> **Records contained in a dataset**:
=====

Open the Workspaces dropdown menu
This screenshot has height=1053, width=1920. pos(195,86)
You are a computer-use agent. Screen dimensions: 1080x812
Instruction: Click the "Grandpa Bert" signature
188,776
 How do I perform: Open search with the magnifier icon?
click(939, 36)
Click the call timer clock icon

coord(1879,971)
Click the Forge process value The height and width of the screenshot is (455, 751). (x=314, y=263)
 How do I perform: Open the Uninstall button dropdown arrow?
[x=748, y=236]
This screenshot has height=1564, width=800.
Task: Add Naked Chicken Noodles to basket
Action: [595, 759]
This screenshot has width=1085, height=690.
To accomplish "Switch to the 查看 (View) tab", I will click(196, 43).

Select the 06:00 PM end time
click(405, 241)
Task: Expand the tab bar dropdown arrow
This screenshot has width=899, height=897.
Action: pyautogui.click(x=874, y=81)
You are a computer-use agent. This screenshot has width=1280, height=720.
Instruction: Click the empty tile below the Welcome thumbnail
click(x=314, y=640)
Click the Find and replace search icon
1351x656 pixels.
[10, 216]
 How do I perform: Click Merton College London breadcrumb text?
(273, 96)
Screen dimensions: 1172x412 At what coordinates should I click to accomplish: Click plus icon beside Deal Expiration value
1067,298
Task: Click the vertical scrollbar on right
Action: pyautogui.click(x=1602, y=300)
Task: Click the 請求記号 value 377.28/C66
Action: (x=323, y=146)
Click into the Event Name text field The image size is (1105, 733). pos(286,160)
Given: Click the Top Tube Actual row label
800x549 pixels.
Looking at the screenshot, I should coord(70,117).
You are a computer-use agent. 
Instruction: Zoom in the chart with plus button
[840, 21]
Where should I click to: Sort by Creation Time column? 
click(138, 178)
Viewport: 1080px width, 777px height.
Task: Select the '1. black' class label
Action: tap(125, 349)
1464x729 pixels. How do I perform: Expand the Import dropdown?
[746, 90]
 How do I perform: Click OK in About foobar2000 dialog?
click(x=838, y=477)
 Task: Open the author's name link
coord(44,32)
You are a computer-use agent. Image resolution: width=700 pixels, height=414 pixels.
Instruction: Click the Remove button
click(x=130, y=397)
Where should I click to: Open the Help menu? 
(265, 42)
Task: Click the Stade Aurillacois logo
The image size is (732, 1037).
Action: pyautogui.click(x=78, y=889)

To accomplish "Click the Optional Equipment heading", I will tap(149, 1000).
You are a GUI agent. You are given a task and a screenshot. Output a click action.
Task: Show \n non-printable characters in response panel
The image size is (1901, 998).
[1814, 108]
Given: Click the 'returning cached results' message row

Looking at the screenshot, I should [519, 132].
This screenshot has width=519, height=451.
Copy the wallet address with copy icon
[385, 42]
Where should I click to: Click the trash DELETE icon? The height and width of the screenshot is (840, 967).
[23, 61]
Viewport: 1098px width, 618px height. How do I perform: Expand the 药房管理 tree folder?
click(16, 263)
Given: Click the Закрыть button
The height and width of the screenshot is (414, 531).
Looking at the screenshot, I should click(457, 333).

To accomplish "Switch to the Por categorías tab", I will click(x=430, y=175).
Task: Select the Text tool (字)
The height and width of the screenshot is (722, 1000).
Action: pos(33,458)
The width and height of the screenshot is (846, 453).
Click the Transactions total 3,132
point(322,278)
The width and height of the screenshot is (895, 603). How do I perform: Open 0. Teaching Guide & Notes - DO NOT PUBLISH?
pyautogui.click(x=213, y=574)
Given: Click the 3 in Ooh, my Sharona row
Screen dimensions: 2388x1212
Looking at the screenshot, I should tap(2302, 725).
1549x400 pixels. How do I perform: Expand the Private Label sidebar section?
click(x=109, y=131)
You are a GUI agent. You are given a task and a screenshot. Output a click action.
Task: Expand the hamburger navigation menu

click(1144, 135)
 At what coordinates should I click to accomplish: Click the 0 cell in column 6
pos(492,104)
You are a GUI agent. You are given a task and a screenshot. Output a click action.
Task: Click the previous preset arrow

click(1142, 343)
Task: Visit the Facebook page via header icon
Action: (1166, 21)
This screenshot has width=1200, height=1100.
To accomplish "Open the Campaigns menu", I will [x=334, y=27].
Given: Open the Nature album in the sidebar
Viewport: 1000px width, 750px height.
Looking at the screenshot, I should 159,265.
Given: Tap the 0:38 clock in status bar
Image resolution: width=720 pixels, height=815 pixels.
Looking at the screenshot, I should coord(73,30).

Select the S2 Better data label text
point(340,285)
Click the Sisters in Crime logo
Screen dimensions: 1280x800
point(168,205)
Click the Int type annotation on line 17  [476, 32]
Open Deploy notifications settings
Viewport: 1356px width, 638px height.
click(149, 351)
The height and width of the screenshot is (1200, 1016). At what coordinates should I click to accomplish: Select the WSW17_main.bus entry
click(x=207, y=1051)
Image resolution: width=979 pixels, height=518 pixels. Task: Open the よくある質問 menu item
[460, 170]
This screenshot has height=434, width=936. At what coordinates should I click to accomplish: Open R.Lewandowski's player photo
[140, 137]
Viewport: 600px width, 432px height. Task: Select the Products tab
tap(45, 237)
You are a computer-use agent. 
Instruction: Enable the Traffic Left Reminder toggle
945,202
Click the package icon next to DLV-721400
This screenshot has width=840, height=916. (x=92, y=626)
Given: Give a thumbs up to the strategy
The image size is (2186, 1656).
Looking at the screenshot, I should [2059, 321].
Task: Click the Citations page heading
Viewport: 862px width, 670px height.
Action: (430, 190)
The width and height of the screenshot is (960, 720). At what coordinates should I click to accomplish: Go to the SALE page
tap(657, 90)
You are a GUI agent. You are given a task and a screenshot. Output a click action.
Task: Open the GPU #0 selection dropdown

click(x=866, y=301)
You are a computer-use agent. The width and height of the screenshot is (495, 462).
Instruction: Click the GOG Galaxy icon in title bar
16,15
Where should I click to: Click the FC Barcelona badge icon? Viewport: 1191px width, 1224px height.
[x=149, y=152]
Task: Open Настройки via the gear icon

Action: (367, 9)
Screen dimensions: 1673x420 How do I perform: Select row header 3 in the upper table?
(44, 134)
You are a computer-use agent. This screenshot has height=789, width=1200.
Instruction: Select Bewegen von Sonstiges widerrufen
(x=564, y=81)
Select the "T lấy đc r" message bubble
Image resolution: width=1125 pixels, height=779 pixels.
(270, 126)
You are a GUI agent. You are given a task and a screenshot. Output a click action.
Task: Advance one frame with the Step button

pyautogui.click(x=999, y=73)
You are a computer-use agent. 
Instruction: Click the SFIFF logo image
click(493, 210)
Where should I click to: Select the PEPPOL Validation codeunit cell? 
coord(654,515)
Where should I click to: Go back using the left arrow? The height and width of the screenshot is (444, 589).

=====

Go through the data and retype all of it exactly.

> **Solution to this exercise**:
Open the Workspaces dropdown menu
This screenshot has height=1053, width=1920. pos(195,86)
You are a computer-use agent. Screen dimensions: 1080x812
Instruction: Click the "Grandpa Bert" signature
188,776
 How do I perform: Open search with the magnifier icon?
click(939, 36)
Click the call timer clock icon

coord(1879,971)
Click the Forge process value The height and width of the screenshot is (455, 751). (x=314, y=263)
 How do I perform: Open the Uninstall button dropdown arrow?
[x=748, y=236]
This screenshot has height=1564, width=800.
Task: Add Naked Chicken Noodles to basket
Action: [595, 759]
This screenshot has width=1085, height=690.
To accomplish "Switch to the 查看 (View) tab", I will click(196, 43).

Select the 06:00 PM end time
click(405, 241)
Task: Expand the tab bar dropdown arrow
This screenshot has width=899, height=897.
Action: pyautogui.click(x=874, y=81)
You are a computer-use agent. This screenshot has width=1280, height=720.
Instruction: Click the empty tile below the Welcome thumbnail
click(x=314, y=640)
Click the Find and replace search icon
1351x656 pixels.
[10, 216]
 How do I perform: Click Merton College London breadcrumb text?
(273, 96)
Screen dimensions: 1172x412 At what coordinates should I click to accomplish: Click plus icon beside Deal Expiration value
1067,298
Task: Click the vertical scrollbar on right
Action: pyautogui.click(x=1602, y=300)
Task: Click the 請求記号 value 377.28/C66
Action: (x=323, y=146)
Click into the Event Name text field The image size is (1105, 733). pos(286,160)
Given: Click the Top Tube Actual row label
800x549 pixels.
Looking at the screenshot, I should coord(70,117).
You are a computer-use agent. 
Instruction: Zoom in the chart with plus button
[840, 21]
Where should I click to: Sort by Creation Time column? 
click(138, 178)
Viewport: 1080px width, 777px height.
Task: Select the '1. black' class label
Action: tap(125, 349)
1464x729 pixels. How do I perform: Expand the Import dropdown?
[746, 90]
 How do I perform: Click OK in About foobar2000 dialog?
click(x=838, y=477)
 Task: Open the author's name link
coord(44,32)
You are a computer-use agent. Image resolution: width=700 pixels, height=414 pixels.
Instruction: Click the Remove button
click(x=130, y=397)
Where should I click to: Open the Help menu? 
(265, 42)
Task: Click the Stade Aurillacois logo
The image size is (732, 1037).
Action: pyautogui.click(x=78, y=889)

To accomplish "Click the Optional Equipment heading", I will tap(149, 1000).
You are a GUI agent. You are given a task and a screenshot. Output a click action.
Task: Show \n non-printable characters in response panel
The image size is (1901, 998).
[1814, 108]
Given: Click the 'returning cached results' message row

Looking at the screenshot, I should [519, 132].
This screenshot has width=519, height=451.
Copy the wallet address with copy icon
[385, 42]
Where should I click to: Click the trash DELETE icon? The height and width of the screenshot is (840, 967).
[23, 61]
Viewport: 1098px width, 618px height. How do I perform: Expand the 药房管理 tree folder?
click(16, 263)
Given: Click the Закрыть button
The height and width of the screenshot is (414, 531).
Looking at the screenshot, I should click(457, 333).

To accomplish "Switch to the Por categorías tab", I will click(x=430, y=175).
Task: Select the Text tool (字)
The height and width of the screenshot is (722, 1000).
Action: pos(33,458)
The width and height of the screenshot is (846, 453).
Click the Transactions total 3,132
point(322,278)
The width and height of the screenshot is (895, 603). How do I perform: Open 0. Teaching Guide & Notes - DO NOT PUBLISH?
pyautogui.click(x=213, y=574)
Given: Click the 3 in Ooh, my Sharona row
Screen dimensions: 2388x1212
Looking at the screenshot, I should tap(2302, 725).
1549x400 pixels. How do I perform: Expand the Private Label sidebar section?
click(x=109, y=131)
You are a GUI agent. You are given a task and a screenshot. Output a click action.
Task: Expand the hamburger navigation menu

click(1144, 135)
 At what coordinates should I click to accomplish: Click the 0 cell in column 6
pos(492,104)
You are a GUI agent. You are given a task and a screenshot. Output a click action.
Task: Click the previous preset arrow

click(1142, 343)
Task: Visit the Facebook page via header icon
Action: (1166, 21)
This screenshot has width=1200, height=1100.
To accomplish "Open the Campaigns menu", I will [x=334, y=27].
Given: Open the Nature album in the sidebar
Viewport: 1000px width, 750px height.
Looking at the screenshot, I should 159,265.
Given: Tap the 0:38 clock in status bar
Image resolution: width=720 pixels, height=815 pixels.
Looking at the screenshot, I should coord(73,30).

Select the S2 Better data label text
point(340,285)
Click the Sisters in Crime logo
Screen dimensions: 1280x800
point(168,205)
Click the Int type annotation on line 17  [476, 32]
Open Deploy notifications settings
Viewport: 1356px width, 638px height.
click(149, 351)
The height and width of the screenshot is (1200, 1016). At what coordinates should I click to accomplish: Select the WSW17_main.bus entry
click(x=207, y=1051)
Image resolution: width=979 pixels, height=518 pixels. Task: Open the よくある質問 menu item
[460, 170]
This screenshot has height=434, width=936. At what coordinates should I click to accomplish: Open R.Lewandowski's player photo
[140, 137]
Viewport: 600px width, 432px height. Task: Select the Products tab
tap(45, 237)
You are a computer-use agent. 
Instruction: Enable the Traffic Left Reminder toggle
945,202
Click the package icon next to DLV-721400
This screenshot has width=840, height=916. (x=92, y=626)
Given: Give a thumbs up to the strategy
The image size is (2186, 1656).
Looking at the screenshot, I should [2059, 321].
Task: Click the Citations page heading
Viewport: 862px width, 670px height.
Action: (430, 190)
The width and height of the screenshot is (960, 720). At what coordinates should I click to accomplish: Go to the SALE page
tap(657, 90)
You are a GUI agent. You are given a task and a screenshot. Output a click action.
Task: Open the GPU #0 selection dropdown

click(x=866, y=301)
You are a computer-use agent. The width and height of the screenshot is (495, 462).
Instruction: Click the GOG Galaxy icon in title bar
16,15
Where should I click to: Click the FC Barcelona badge icon? Viewport: 1191px width, 1224px height.
[x=149, y=152]
Task: Open Настройки via the gear icon

Action: (367, 9)
Screen dimensions: 1673x420 How do I perform: Select row header 3 in the upper table?
(44, 134)
You are a computer-use agent. This screenshot has height=789, width=1200.
Instruction: Select Bewegen von Sonstiges widerrufen
(x=564, y=81)
Select the "T lấy đc r" message bubble
Image resolution: width=1125 pixels, height=779 pixels.
(270, 126)
You are a GUI agent. You are given a task and a screenshot. Output a click action.
Task: Advance one frame with the Step button

pyautogui.click(x=999, y=73)
You are a computer-use agent. 
Instruction: Click the SFIFF logo image
click(493, 210)
Where should I click to: Select the PEPPOL Validation codeunit cell? 
coord(654,515)
Where should I click to: Go back using the left arrow? The height and width of the screenshot is (444, 589).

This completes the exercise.